La ayudé a ponerse de pie, nos quedamos mirándonos un momento y luego las dos apartamos la mirada. Yo llevaba saliendo con mujeres desde que tenía quince años y más o menos el mismo tiempo quitándome hombres de encima. Nunca hasta ahora me había sentido tan incómoda con nadie. Y tanto si entendía como si no, ella parecía sentirse igual. De repente, me sentí mortificada, al darme cuenta de que le estaba mirando los pechos.

—Tengo que irme —le dije nerviosa.

—Siento... siento haberla asustado. —La voz le seguía sonando algo tomada, como si estuviera acatarrada. Seguro que por no llevar chaqueta, pensé al advertir que sólo llevaba una camiseta ligera.

—Me parece que eso debería decirlo yo. ¿Me necesitas para algo? —pregunté mientras enfundaba mi pistola.

—No. —Y luego, como si se acabara de acordar, dijo—: No irá a conducir, ¿verdad?

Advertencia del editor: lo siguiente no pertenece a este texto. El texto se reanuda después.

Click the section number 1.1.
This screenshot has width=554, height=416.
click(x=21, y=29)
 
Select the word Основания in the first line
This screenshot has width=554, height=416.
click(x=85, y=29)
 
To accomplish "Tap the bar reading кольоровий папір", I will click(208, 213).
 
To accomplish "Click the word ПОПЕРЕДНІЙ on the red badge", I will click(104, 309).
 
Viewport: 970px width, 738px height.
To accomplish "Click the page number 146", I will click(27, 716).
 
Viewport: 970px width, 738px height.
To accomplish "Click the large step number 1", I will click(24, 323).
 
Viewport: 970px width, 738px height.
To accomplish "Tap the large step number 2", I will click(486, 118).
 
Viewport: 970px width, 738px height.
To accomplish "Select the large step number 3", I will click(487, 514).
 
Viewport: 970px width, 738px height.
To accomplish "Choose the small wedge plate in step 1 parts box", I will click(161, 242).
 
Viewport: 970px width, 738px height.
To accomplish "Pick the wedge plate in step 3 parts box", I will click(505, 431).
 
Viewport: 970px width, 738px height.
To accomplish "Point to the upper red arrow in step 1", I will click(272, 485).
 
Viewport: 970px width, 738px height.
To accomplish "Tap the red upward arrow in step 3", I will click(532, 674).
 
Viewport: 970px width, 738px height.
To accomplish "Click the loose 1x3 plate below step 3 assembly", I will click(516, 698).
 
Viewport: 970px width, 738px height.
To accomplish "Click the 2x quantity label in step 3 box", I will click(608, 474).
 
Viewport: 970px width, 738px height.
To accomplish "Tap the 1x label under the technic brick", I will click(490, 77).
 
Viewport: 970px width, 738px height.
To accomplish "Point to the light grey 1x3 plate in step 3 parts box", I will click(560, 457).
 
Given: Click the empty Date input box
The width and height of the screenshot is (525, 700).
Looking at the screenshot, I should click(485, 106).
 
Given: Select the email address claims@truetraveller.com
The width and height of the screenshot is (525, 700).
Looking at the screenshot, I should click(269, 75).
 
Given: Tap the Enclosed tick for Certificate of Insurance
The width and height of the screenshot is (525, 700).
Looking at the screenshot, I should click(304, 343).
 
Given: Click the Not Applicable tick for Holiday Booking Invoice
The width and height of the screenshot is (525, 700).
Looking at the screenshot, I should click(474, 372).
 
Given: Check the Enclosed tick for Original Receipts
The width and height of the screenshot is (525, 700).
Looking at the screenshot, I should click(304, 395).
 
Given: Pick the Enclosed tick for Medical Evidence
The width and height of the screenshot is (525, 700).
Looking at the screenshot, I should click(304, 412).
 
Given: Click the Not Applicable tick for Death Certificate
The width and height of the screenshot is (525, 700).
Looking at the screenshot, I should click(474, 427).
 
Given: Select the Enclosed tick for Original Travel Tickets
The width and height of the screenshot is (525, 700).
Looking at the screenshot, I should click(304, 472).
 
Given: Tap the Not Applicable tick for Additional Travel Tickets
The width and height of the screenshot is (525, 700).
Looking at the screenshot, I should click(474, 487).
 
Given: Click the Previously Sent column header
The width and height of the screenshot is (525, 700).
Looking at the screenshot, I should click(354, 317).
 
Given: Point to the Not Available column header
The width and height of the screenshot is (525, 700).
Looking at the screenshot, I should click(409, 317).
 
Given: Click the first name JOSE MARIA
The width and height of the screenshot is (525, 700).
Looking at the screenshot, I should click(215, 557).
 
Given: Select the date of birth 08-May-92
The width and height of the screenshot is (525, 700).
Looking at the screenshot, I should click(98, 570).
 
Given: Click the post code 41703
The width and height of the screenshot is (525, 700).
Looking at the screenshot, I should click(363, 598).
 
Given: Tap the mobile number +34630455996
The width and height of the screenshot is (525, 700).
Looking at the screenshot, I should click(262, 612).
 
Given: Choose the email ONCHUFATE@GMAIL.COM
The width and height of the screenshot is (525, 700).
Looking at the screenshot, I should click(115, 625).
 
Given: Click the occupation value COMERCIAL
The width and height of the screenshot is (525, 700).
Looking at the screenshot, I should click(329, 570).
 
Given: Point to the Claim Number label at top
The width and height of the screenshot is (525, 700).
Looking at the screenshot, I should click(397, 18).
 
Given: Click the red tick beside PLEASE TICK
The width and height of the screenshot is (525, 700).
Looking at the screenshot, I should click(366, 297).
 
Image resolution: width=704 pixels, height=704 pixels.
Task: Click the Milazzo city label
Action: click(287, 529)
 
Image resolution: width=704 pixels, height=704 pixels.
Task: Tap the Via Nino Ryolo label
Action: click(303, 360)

Fruncí el ceño y entonces caí en la cuenta de que pensaba que a lo mejor estaba a punto de ponerme al volante después de todo el alcohol que había consumido. Lo que más temía Stacy era que alguien se pillara un pedo en su local y que luego saliera y matara a alguien y ella quedara como la culpable. Seguramente hacía que esta mujer vigilara a todo el mundo. Me sentí un poco desilusionada.

—No, no he traído coche. Vivo a pocas manzanas de aquí. Gracias por el interés.

—De nada —dijo, de nuevo con esa voz apagada que tenía.

—Bueno, me voy, si estás segura de que estás bien.

Se limitó a asentir y siguió allí parada, de modo que me metí las manos en los bolsillos de los pantalones y eché a andar hacia casa. Tuve tentaciones de volverme a mirar, porque estaba segura de que ella seguía mirándome desde el aparcamiento. Me debería haber sentido incómoda, pero no era así. Sentía que no estaba sola, que a alguien de verdad le importaba si llegaba a casa sana y salva o no.

Sofoqué una carcajada. Sí, estoy mucho más bolinga de lo que creía.